- **Exercise prompt**:
For every record that follows, write out the text exactly and omit the picture, if one is present.
--------
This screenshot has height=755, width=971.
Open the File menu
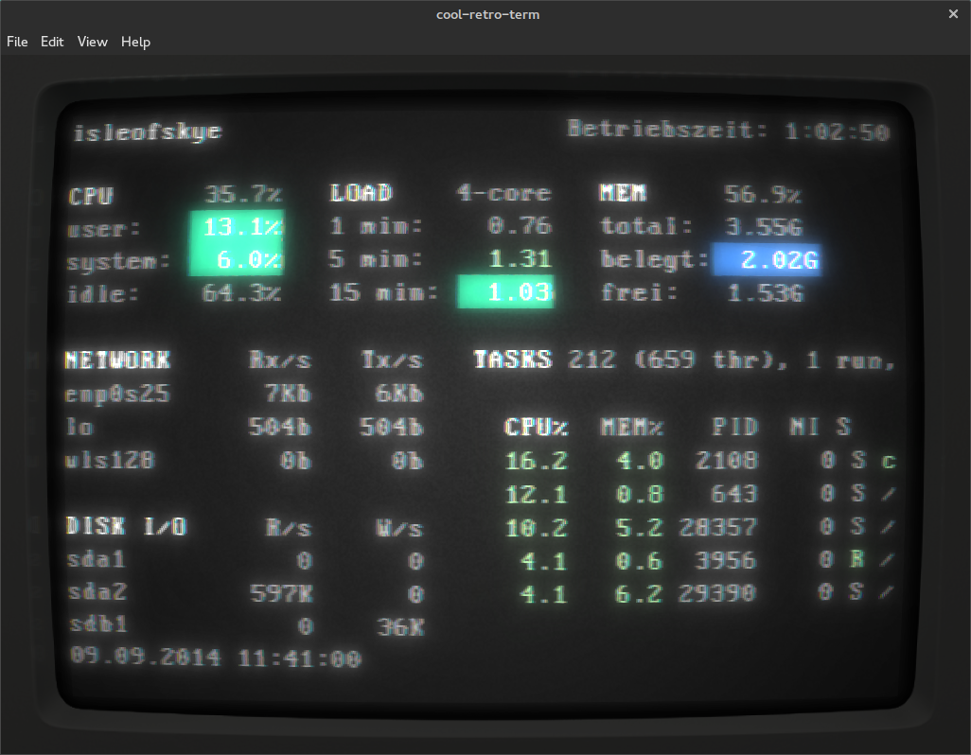(17, 42)
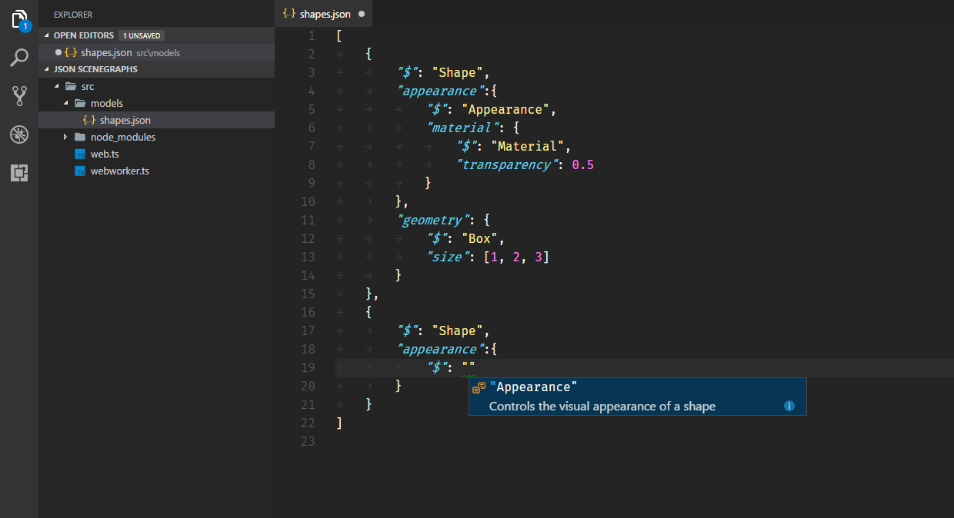
Task: Open the Search view icon
Action: click(x=19, y=58)
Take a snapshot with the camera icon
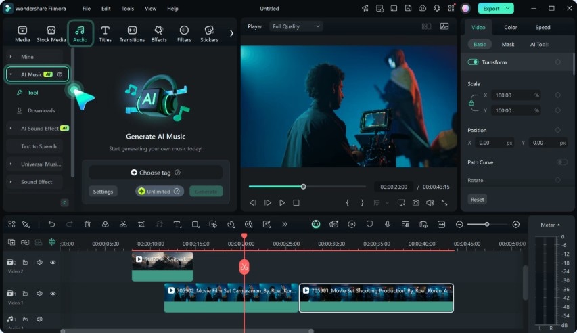 (x=415, y=202)
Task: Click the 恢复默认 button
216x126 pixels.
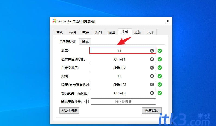Action: (152, 111)
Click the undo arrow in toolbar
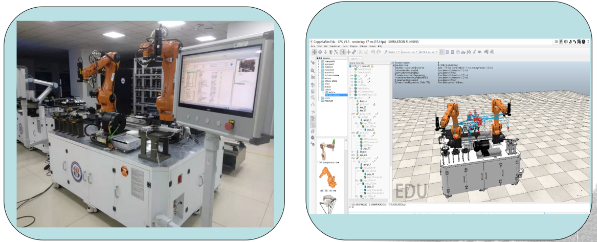 (373, 52)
--------
- **Task answer**:
This screenshot has height=755, width=971.
Open the File menu
(17, 42)
Task: Open the Search view icon
Action: click(x=19, y=58)
Take a snapshot with the camera icon
 (x=415, y=202)
Task: Click the 恢复默认 button
216x126 pixels.
Action: (152, 111)
Click the undo arrow in toolbar
 (373, 52)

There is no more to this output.